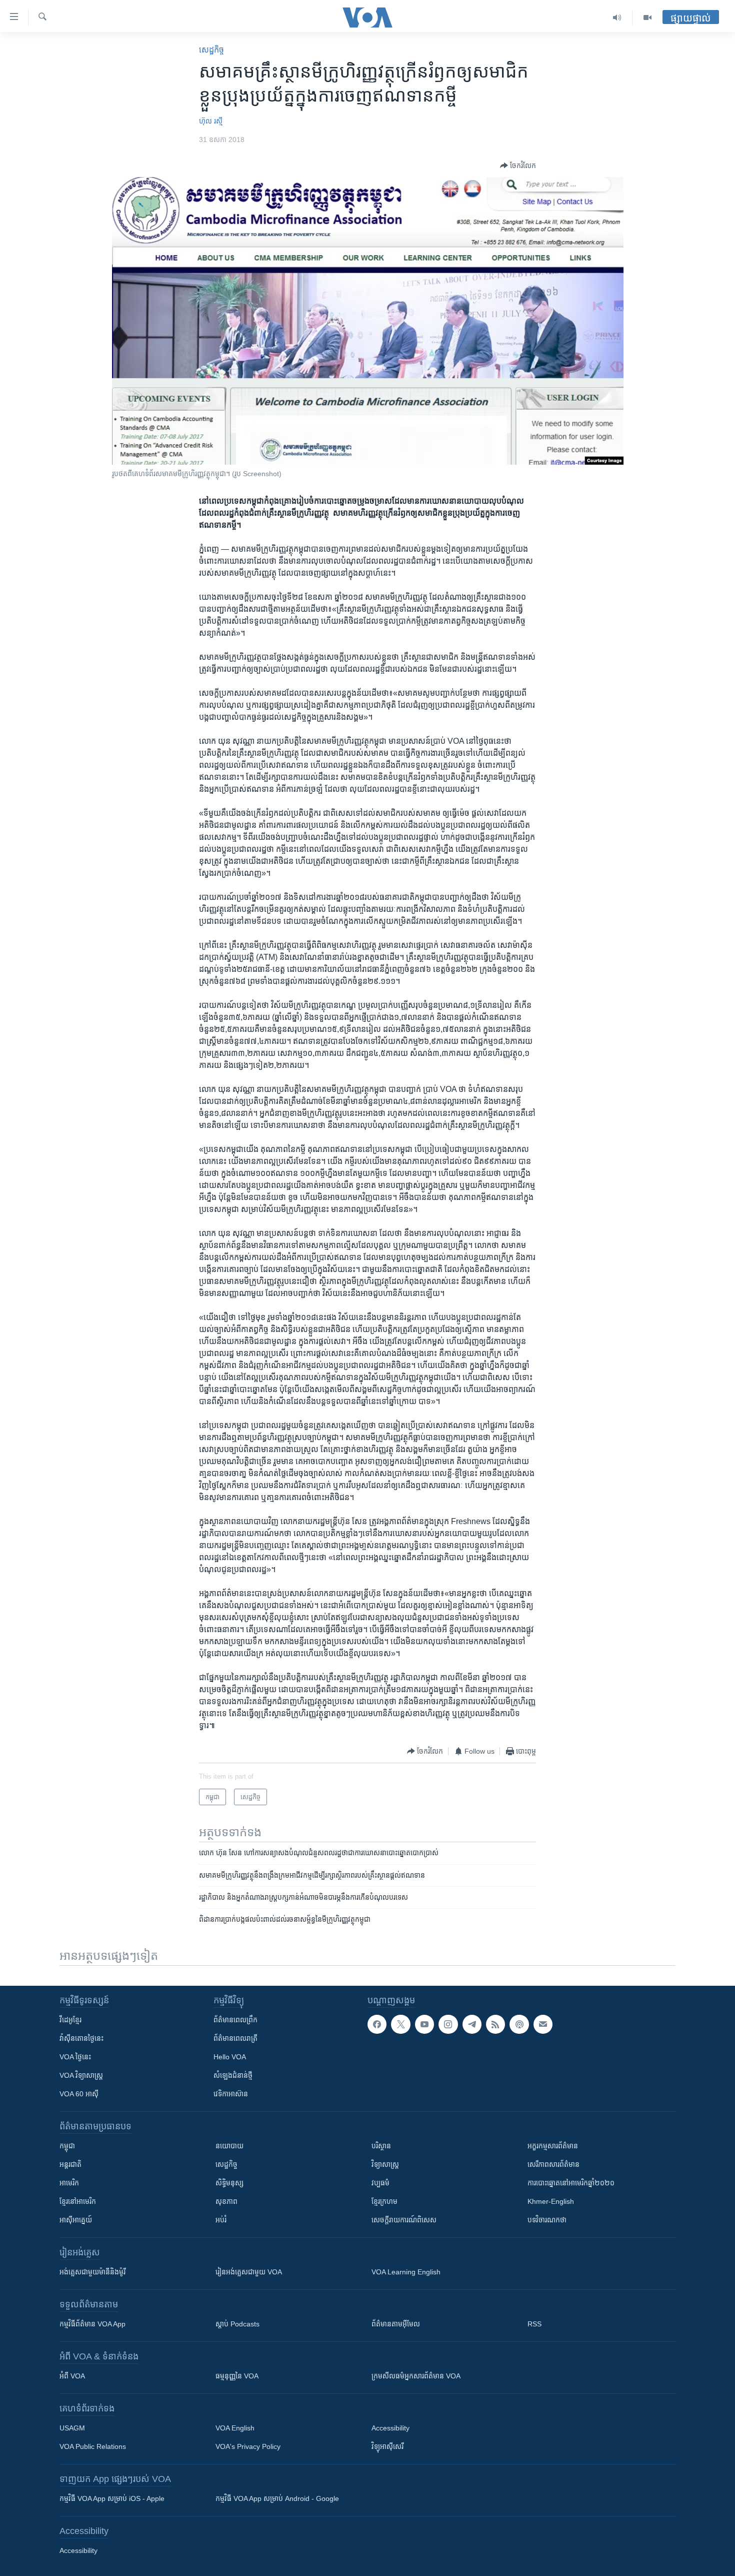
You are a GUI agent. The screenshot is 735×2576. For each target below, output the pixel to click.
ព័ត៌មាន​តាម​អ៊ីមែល (396, 2324)
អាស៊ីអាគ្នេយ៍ (76, 2220)
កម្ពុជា (67, 2146)
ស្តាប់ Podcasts (238, 2324)
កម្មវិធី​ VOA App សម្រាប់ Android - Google (277, 2498)
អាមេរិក (69, 2183)
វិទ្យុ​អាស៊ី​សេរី (388, 2446)
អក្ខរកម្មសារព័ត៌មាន (553, 2146)
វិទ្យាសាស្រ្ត (385, 2164)
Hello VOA (230, 2057)
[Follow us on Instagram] (448, 2024)
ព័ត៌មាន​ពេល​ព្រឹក (236, 2020)
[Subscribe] (543, 2024)
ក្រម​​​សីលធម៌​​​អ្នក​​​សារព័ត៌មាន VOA (416, 2376)
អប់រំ (221, 2220)
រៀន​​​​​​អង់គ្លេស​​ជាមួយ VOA (249, 2272)
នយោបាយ (230, 2146)
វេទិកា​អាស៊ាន (231, 2094)
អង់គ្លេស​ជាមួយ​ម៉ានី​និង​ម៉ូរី (93, 2272)
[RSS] (495, 2024)
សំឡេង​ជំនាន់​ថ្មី (233, 2075)
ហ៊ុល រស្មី (210, 121)
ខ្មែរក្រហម (385, 2201)
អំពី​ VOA (72, 2376)
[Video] (647, 17)
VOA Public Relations (93, 2446)
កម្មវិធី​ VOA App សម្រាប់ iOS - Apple (112, 2498)
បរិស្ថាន (381, 2146)
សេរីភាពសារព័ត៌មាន (554, 2164)
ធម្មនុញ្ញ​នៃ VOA (237, 2376)
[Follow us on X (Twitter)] (400, 2024)
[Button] (518, 166)
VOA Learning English (406, 2272)
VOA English (235, 2428)
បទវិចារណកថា (547, 2220)
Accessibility (391, 2428)
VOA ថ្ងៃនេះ (75, 2057)
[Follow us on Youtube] (424, 2024)
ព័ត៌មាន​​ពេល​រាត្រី (236, 2038)
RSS (535, 2324)
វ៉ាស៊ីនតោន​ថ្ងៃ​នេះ (82, 2038)
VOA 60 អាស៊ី (79, 2094)
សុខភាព (227, 2201)
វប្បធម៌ (381, 2183)
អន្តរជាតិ (71, 2164)
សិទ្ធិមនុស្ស (230, 2183)
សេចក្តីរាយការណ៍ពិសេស (404, 2220)
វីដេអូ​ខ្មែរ (71, 2020)
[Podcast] (519, 2024)
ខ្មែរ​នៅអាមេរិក (78, 2201)
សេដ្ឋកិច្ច (211, 50)
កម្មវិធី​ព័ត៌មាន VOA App (93, 2324)
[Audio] (617, 17)
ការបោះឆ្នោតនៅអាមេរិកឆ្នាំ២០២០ (571, 2183)
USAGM (72, 2428)
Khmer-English (551, 2201)
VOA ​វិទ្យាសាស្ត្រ (81, 2075)
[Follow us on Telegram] (472, 2024)
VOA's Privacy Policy (248, 2446)
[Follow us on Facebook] (377, 2024)
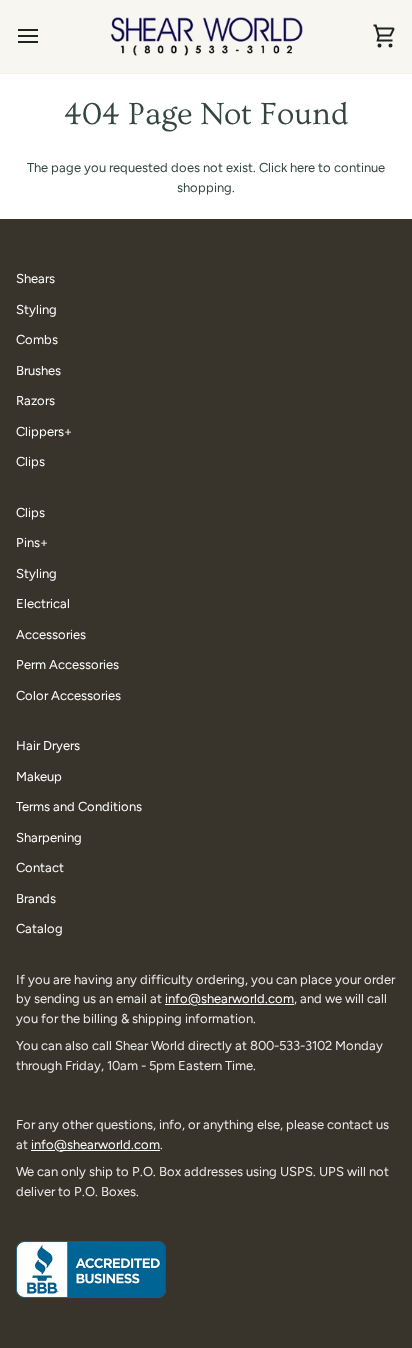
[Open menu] (46, 36)
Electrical (43, 603)
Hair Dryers (48, 745)
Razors (35, 400)
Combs (37, 339)
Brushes (38, 370)
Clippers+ (44, 431)
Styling (36, 309)
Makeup (39, 776)
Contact (40, 867)
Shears (35, 278)
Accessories (51, 634)
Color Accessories (68, 695)
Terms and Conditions (79, 806)
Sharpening (49, 837)
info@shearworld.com (229, 998)
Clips (30, 461)
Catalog (39, 928)
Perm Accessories (67, 664)
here (302, 167)
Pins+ (32, 542)
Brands (36, 898)
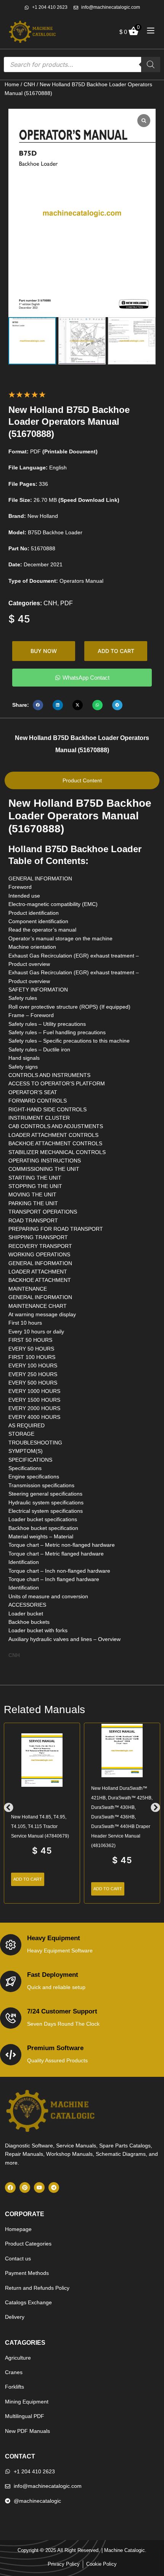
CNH (29, 84)
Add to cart (116, 651)
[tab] (82, 780)
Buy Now (44, 651)
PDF (66, 603)
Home (12, 84)
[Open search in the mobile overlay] (82, 64)
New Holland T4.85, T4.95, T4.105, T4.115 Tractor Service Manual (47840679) (40, 1826)
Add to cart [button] (27, 1879)
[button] (38, 705)
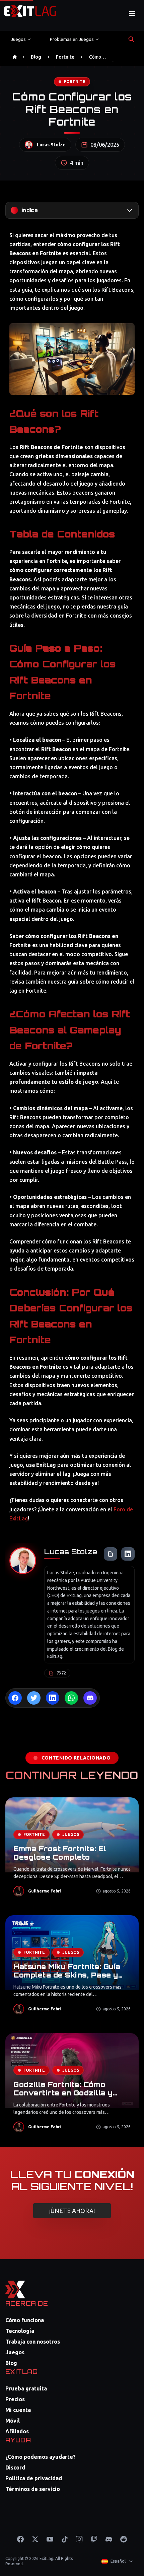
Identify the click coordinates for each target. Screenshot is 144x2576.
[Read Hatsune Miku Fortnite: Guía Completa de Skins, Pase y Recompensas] (72, 1968)
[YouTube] (50, 2539)
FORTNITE (74, 81)
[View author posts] (110, 1554)
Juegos (18, 39)
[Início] (14, 57)
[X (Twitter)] (35, 2539)
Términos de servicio (32, 2489)
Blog (36, 57)
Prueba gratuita (26, 2388)
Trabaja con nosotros (32, 2342)
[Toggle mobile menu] (132, 13)
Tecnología (19, 2331)
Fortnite (65, 57)
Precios (15, 2399)
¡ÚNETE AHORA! (72, 2210)
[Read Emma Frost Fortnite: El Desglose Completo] (72, 1851)
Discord (15, 2467)
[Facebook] (20, 2539)
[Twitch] (94, 2539)
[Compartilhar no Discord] (90, 1698)
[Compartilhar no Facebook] (15, 1698)
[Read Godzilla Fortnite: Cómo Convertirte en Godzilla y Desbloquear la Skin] (72, 2086)
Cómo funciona (24, 2320)
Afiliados (17, 2431)
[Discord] (108, 2539)
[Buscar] (131, 39)
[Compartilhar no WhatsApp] (71, 1698)
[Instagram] (79, 2539)
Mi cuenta (18, 2410)
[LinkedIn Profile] (128, 1554)
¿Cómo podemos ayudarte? (40, 2457)
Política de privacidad (33, 2478)
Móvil (12, 2421)
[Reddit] (123, 2539)
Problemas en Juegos (72, 39)
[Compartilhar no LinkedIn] (52, 1698)
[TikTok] (64, 2539)
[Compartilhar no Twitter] (34, 1698)
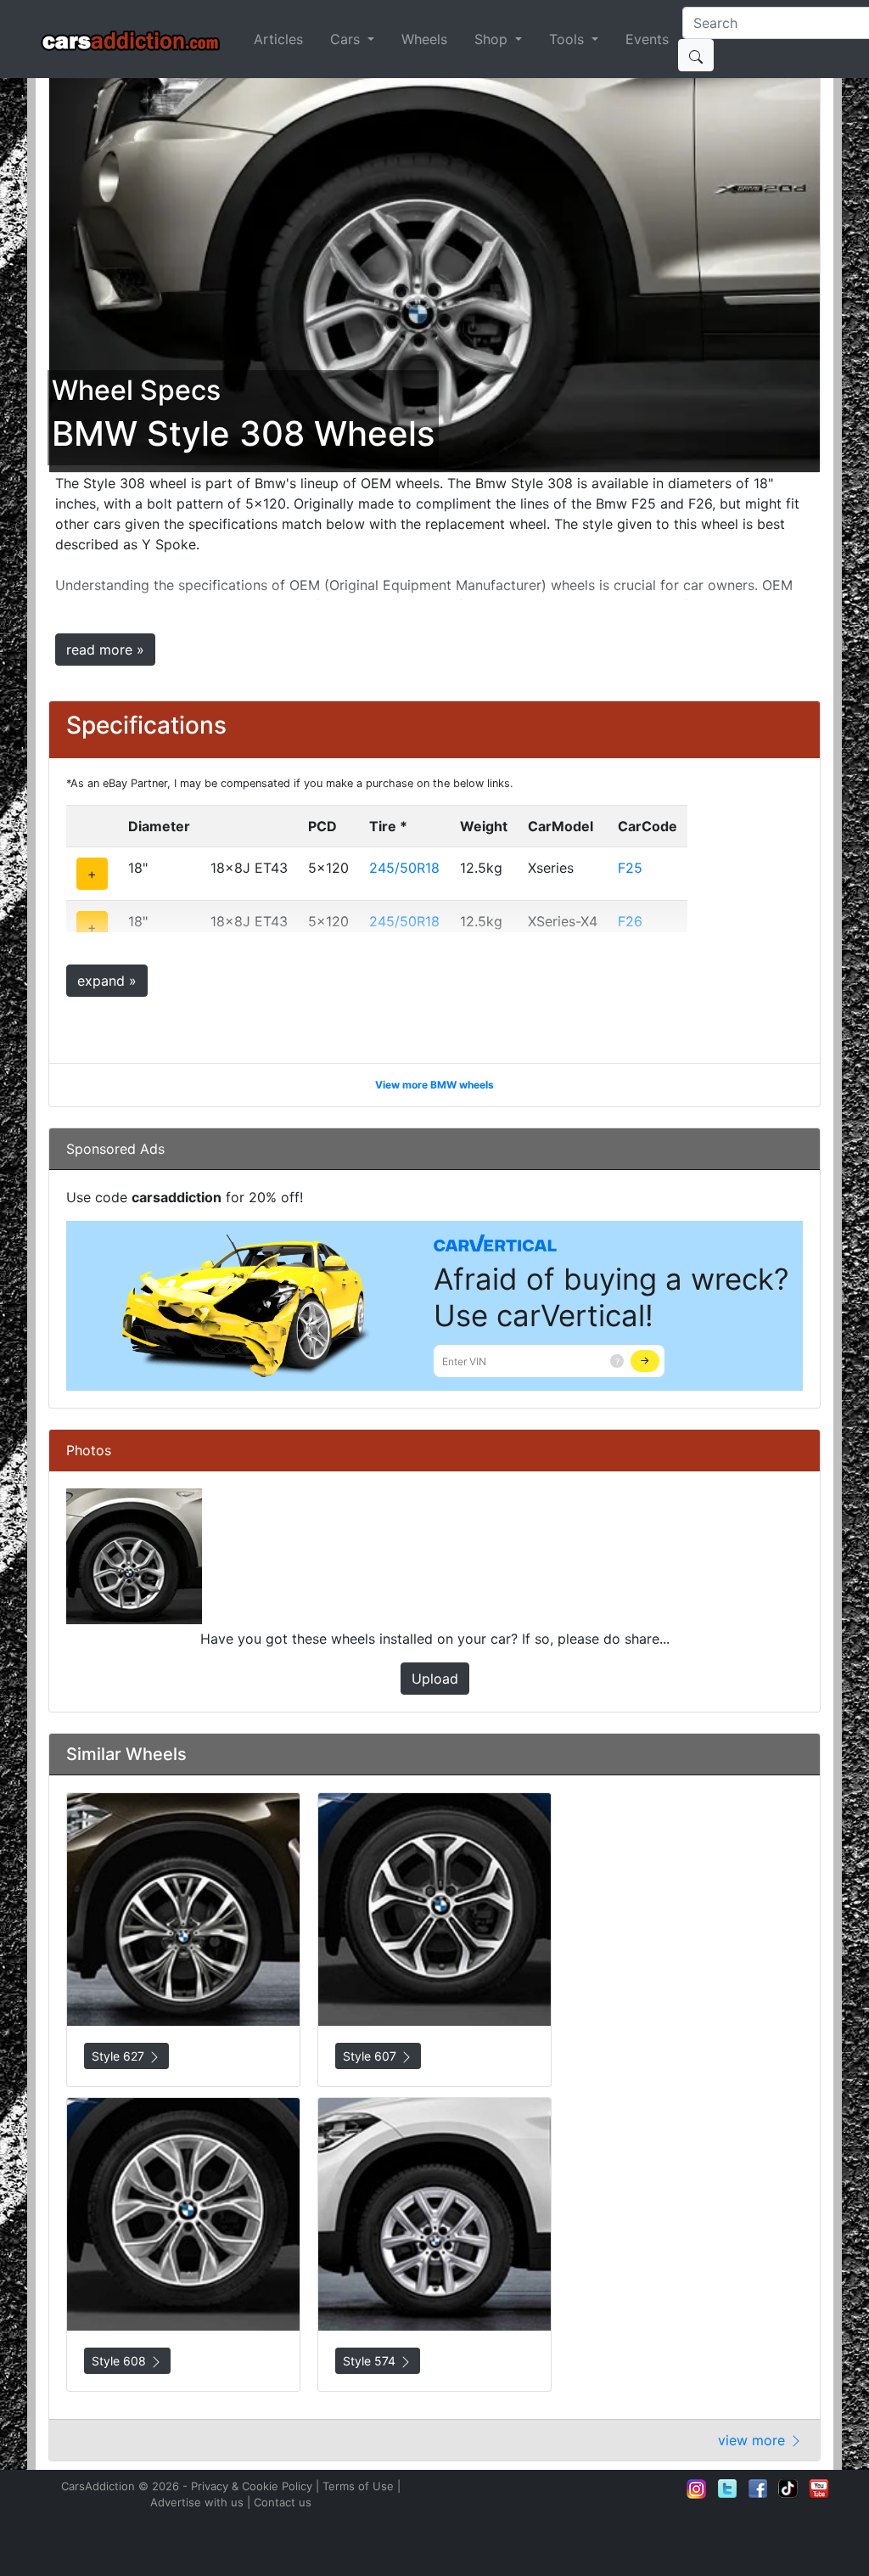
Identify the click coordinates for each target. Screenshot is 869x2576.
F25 (630, 867)
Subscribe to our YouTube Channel (819, 2488)
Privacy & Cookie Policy (251, 2486)
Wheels (424, 39)
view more (753, 2440)
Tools (568, 39)
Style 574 (371, 2361)
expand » (107, 980)
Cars (347, 39)
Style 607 (371, 2056)
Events (647, 39)
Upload (435, 1678)
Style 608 (120, 2361)
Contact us (282, 2502)
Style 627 (120, 2056)
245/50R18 (404, 867)
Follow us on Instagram (697, 2488)
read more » (105, 649)
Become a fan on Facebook (758, 2488)
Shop (493, 39)
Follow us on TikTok (788, 2488)
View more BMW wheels (434, 1084)
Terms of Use (358, 2486)
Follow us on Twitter (727, 2488)
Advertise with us (197, 2502)
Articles (278, 39)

□ □ □ □ □

Brief → Print the records again exactly. Skip every picture.

Reply →
You are a GUI agent. The screenshot is 735×2576. For each target below, output the pixel to click.
ព័ត៌មាន​តាម​អ៊ីមែល (396, 2324)
អាស៊ីអាគ្នេយ៍ (76, 2220)
កម្ពុជា (67, 2146)
ស្តាប់ Podcasts (238, 2324)
កម្មវិធី​ VOA App សម្រាប់ Android - Google (277, 2498)
អាមេរិក (69, 2183)
វិទ្យុ​អាស៊ី​សេរី (388, 2446)
អក្ខរកម្មសារព័ត៌មាន (553, 2146)
វិទ្យាសាស្រ្ត (385, 2164)
Hello VOA (230, 2057)
[Follow us on Instagram] (448, 2024)
ព័ត៌មាន​ពេល​ព្រឹក (236, 2020)
[Subscribe] (543, 2024)
ក្រម​​​សីលធម៌​​​អ្នក​​​សារព័ត៌មាន VOA (416, 2376)
អប់រំ (221, 2220)
រៀន​​​​​​អង់គ្លេស​​ជាមួយ VOA (249, 2272)
នយោបាយ (230, 2146)
វេទិកា​អាស៊ាន (231, 2094)
អង់គ្លេស​ជាមួយ​ម៉ានី​និង​ម៉ូរី (93, 2272)
[RSS] (495, 2024)
សំឡេង​ជំនាន់​ថ្មី (233, 2075)
ហ៊ុល រស្មី (210, 121)
ខ្មែរក្រហម (385, 2201)
អំពី​ VOA (72, 2376)
[Video] (647, 17)
VOA Public Relations (93, 2446)
កម្មវិធី​ VOA App សម្រាប់ iOS - Apple (112, 2498)
បរិស្ថាន (381, 2146)
សេរីភាពសារព័ត៌មាន (554, 2164)
ធម្មនុញ្ញ​នៃ VOA (237, 2376)
[Follow us on X (Twitter)] (400, 2024)
[Button] (518, 166)
VOA Learning English (406, 2272)
VOA English (235, 2428)
បទវិចារណកថា (547, 2220)
Accessibility (391, 2428)
VOA ថ្ងៃនេះ (75, 2057)
[Follow us on Youtube] (424, 2024)
ព័ត៌មាន​​ពេល​រាត្រី (236, 2038)
RSS (535, 2324)
វ៉ាស៊ីនតោន​ថ្ងៃ​នេះ (82, 2038)
VOA 60 អាស៊ី (79, 2094)
សុខភាព (227, 2201)
វប្បធម៌ (381, 2183)
អន្តរជាតិ (71, 2164)
សិទ្ធិមនុស្ស (230, 2183)
សេចក្តីរាយការណ៍ពិសេស (404, 2220)
វីដេអូ​ខ្មែរ (71, 2020)
[Podcast] (519, 2024)
ខ្មែរ​នៅអាមេរិក (78, 2201)
សេដ្ឋកិច្ច (211, 50)
កម្មវិធី​ព័ត៌មាន VOA App (93, 2324)
[Audio] (617, 17)
ការបោះឆ្នោតនៅអាមេរិកឆ្នាំ២០២០ (571, 2183)
USAGM (72, 2428)
Khmer-English (551, 2201)
VOA ​វិទ្យាសាស្ត្រ (81, 2075)
[Follow us on Telegram] (472, 2024)
VOA's Privacy Policy (248, 2446)
[Follow us on Facebook] (377, 2024)
[Open menu] (46, 36)
Electrical (43, 603)
Hair Dryers (48, 745)
Razors (35, 400)
Combs (37, 339)
Brushes (38, 370)
Clippers+ (44, 431)
Styling (36, 309)
Makeup (39, 776)
Contact (40, 867)
Shears (35, 278)
Accessories (51, 634)
Color Accessories (68, 695)
Terms and Conditions (79, 806)
Sharpening (49, 837)
info@shearworld.com (229, 998)
Clips (30, 461)
Catalog (39, 928)
Perm Accessories (67, 664)
here (302, 167)
Pins+ (32, 542)
Brands (36, 898)
CNH (29, 84)
Add to cart (116, 651)
[tab] (82, 780)
Buy Now (44, 651)
PDF (66, 603)
Home (12, 84)
[Open search in the mobile overlay] (82, 64)
New Holland T4.85, T4.95, T4.105, T4.115 Tractor Service Manual (47840679) (40, 1826)
Add to cart [button] (27, 1879)
[button] (38, 705)
Identify the click coordinates for each target. Screenshot is 144x2576.
[Read Hatsune Miku Fortnite: Guía Completa de Skins, Pase y Recompensas] (72, 1968)
[YouTube] (50, 2539)
FORTNITE (74, 81)
[View author posts] (110, 1554)
Juegos (18, 39)
[Início] (14, 57)
[X (Twitter)] (35, 2539)
Términos de servicio (32, 2489)
Blog (36, 57)
Prueba gratuita (26, 2388)
Trabaja con nosotros (32, 2342)
[Toggle mobile menu] (132, 13)
Tecnología (19, 2331)
Fortnite (65, 57)
Precios (15, 2399)
¡ÚNETE AHORA! (72, 2210)
[Read Emma Frost Fortnite: El Desglose Completo] (72, 1851)
Discord (15, 2467)
[Facebook] (20, 2539)
[Twitch] (94, 2539)
[Compartilhar no Discord] (90, 1698)
[Compartilhar no Facebook] (15, 1698)
[Read Godzilla Fortnite: Cómo Convertirte en Godzilla y Desbloquear la Skin] (72, 2086)
Cómo funciona (24, 2320)
Afiliados (17, 2431)
[Discord] (108, 2539)
[Buscar] (131, 39)
[Compartilhar no WhatsApp] (71, 1698)
[Instagram] (79, 2539)
Mi cuenta (18, 2410)
[LinkedIn Profile] (128, 1554)
¿Cómo podemos ayudarte? (40, 2457)
Política de privacidad (33, 2478)
Móvil (12, 2421)
[Reddit] (123, 2539)
Problemas en Juegos (72, 39)
[Compartilhar no LinkedIn] (52, 1698)
[TikTok] (64, 2539)
[Compartilhar no Twitter] (34, 1698)
Identify the click coordinates for each target. Screenshot is 869x2576.
F25 (630, 867)
Subscribe to our YouTube Channel (819, 2488)
Privacy & Cookie Policy (251, 2486)
Wheels (424, 39)
view more (753, 2440)
Tools (568, 39)
Style 574 (371, 2361)
expand » (107, 980)
Cars (347, 39)
Style 607 (371, 2056)
Events (647, 39)
Upload (435, 1678)
Style 608 (120, 2361)
Contact us (282, 2502)
Style 627 (120, 2056)
245/50R18 (404, 867)
Follow us on Instagram (697, 2488)
read more » (105, 649)
Become a fan on Facebook (758, 2488)
Shop (493, 39)
Follow us on TikTok (788, 2488)
View more BMW wheels (434, 1084)
Terms of Use (358, 2486)
Follow us on Twitter (727, 2488)
Advertise with us (197, 2502)
Articles (278, 39)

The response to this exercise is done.